**PROVIDED RECORDS**
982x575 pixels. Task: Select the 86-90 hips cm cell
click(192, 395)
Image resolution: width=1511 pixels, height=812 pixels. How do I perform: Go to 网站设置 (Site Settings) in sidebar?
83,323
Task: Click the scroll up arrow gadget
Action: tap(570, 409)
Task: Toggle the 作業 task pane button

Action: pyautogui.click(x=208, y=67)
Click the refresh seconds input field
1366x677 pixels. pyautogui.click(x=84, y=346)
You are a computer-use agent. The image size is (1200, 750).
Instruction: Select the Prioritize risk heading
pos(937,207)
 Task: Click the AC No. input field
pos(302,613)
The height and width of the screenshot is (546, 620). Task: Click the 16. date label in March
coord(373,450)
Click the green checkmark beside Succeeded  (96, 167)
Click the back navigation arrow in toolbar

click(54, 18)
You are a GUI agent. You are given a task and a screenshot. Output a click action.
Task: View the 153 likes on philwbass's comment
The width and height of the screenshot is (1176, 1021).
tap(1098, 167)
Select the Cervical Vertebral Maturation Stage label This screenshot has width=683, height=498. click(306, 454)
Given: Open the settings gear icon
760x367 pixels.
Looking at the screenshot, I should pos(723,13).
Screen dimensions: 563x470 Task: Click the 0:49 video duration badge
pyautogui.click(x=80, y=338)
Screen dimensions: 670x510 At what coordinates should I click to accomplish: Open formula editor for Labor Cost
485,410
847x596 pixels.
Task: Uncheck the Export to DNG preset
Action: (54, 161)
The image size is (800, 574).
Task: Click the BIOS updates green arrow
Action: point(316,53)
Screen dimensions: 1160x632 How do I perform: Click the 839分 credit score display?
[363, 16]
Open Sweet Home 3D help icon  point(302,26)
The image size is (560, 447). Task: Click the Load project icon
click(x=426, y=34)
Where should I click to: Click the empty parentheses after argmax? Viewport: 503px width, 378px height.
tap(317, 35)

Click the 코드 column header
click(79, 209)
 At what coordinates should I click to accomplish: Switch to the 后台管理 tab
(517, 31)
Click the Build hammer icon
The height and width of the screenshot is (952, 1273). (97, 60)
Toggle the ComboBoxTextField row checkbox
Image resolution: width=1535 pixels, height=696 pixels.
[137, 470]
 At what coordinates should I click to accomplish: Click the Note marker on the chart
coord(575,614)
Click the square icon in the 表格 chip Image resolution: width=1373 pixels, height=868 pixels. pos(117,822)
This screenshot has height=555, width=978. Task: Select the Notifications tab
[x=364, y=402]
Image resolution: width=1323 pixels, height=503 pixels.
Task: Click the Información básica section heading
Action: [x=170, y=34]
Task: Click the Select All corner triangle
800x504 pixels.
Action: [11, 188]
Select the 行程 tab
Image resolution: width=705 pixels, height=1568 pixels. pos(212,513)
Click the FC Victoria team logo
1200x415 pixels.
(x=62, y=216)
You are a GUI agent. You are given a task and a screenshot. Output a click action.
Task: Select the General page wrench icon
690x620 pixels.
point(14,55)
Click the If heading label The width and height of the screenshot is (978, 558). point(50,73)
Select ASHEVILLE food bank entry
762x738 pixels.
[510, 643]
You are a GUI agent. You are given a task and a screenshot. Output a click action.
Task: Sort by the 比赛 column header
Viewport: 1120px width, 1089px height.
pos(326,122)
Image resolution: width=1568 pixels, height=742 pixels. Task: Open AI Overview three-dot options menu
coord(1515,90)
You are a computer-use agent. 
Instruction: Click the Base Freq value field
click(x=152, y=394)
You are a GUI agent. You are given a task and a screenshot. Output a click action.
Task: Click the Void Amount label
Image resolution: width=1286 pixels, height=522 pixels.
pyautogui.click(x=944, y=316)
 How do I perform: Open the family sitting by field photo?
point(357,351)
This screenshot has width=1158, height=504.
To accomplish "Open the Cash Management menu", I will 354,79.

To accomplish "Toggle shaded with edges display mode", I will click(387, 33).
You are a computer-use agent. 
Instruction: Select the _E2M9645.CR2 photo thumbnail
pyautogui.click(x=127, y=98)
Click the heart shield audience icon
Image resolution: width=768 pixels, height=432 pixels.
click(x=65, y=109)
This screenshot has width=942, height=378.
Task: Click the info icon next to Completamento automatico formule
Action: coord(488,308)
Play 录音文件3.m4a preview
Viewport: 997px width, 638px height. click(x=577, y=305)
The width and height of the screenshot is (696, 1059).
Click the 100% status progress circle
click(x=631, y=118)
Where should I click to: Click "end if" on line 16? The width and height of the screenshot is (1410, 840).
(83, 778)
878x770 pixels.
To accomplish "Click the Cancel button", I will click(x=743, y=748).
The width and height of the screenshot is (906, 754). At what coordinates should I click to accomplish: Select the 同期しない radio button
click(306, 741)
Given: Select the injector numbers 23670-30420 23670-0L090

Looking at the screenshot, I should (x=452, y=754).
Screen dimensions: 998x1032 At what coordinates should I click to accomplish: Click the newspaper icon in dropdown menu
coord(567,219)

**ASSIGNMENT**
Filter the listing down to the lines holding the word "will", and return those.

**ANSWER TO THE PROBLEM**
To accomplish "Open the Cash Management menu", I will 354,79.
To accomplish "Toggle shaded with edges display mode", I will click(387, 33).
To accomplish "Click the Cancel button", I will click(x=743, y=748).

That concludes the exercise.